===== Document segment =====
We have a SaaS application where each tenant has its own database in Postgres. How would I apply a patch to all the databses? For example if I want to add a table or add a column to a table, I have to either write a program that loops through all databases and execute a SQL against them or using pgadmin, go through them one by one.
Is there smarter and/or faster way?
Any help is greatly appreciated.
Yes, there's a smarter way.
Don't create a new database for each tenant. If everything is in one database then you only need to alter one database.
Pick one database, alter each table to have the column TENANT and add this to the primary key. Then insert into this database every record for all tenants and drop the other databases (obviously considerably more work than this as your application will need to be changed).
The differences with your approach are extensively discussed elsewhere:
What problems will I get creating a database per customer?
What are the advantages of using a single database for EACH client?
Multiple schemas versus enormous tables
Practicality of multiple databases per client vs one database
Multi-tenancy - single database vs multiple database
If you don't put everything in one database then I'm afraid you have to alter them all individually, and doing it programatically would be simplest.
At a higher level, all multi-tenant applications follow one of three approaches:
One tenant's data lives in one database,
One tenant's data lives in one schema, or
Add a tenant_id / account_id column to your tables (shared schema).
I usually find that developers use the following criteria when they evaluate these different approaches.
===== Given data =====
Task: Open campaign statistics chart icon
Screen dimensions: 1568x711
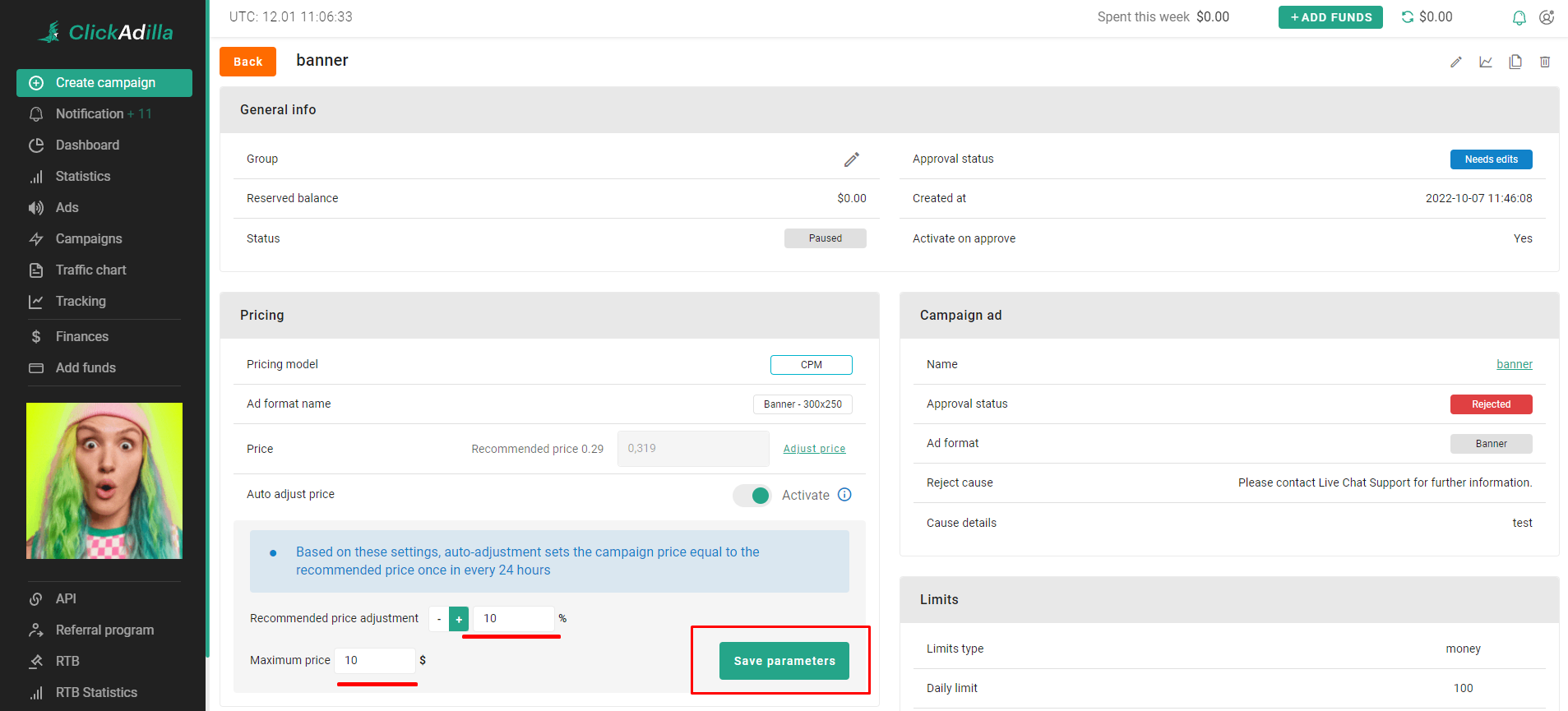Action: 1486,62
=====
Goal of the exercise
In the forum thread on tenant databases, what column does the reply suggest adding to each table and including in the primary key?

Task result
The TENANT column.